The sad, hard fact of modern illness, injury and aging is this: without a passionate advocate, you’re in trouble. And it isn’t getting better anytime soon.
Further, our culture increasingly views child-bearing as problematic, as too expensive, or dangerous (as if it ever wan’t those things). Because of this, ever more persons in the west are embracing childlessness. Thus the future will be replete with those who have no intercessor with any connection more significant or passionate than the minimum required by their jobs and by state law.
My father-in-law was one of 17 children born in rural WV. Twelve lived to adulthood and have been fiercely devoted to one another as long as I have been part of this family. My wife is one of four children, all of whom love and care for their parents and one another. All are advocates.
As they grow older, as time passes, they can all view their father’s success, his added years, the holidays and birthdays and Sunday dinners and all the rest as the result of living life in the intricate web of family and with the gift of advocacy.
And it was never modeled better than by my wife, his daughter, Jan Mahon Leap.

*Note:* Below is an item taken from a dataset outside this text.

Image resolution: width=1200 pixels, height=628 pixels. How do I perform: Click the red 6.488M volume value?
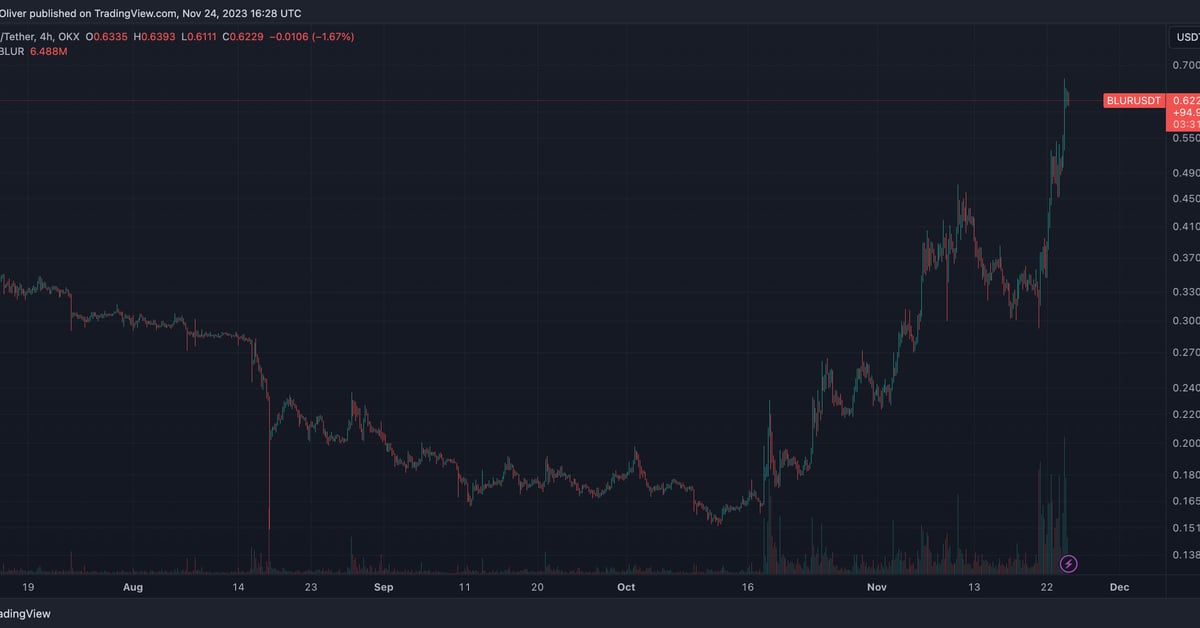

Way to go baby. You nailed it.
As I’ve thought more about this important article, I think we need to put Jan in charge of ALL long-term care. She could hire the people needed to work with patients/residents the way she worked with/encouraged her parents. The cost would easily be covered by the decreased medical costs of those patients—fewer meds, fewer physician and hospital visits, fewer weird dietary needs, decreased need for help with ADL’s, etc., etc., etc. And all this coupled with a vastly increased quality of life for the patient and all of his or her “Ohana” (“family” unit). This would also empower the families and loved ones to get more involved. I vote for Jan!!
Excellent piece Ed and kudos to Jan. We see these truths so often in palliative care as well.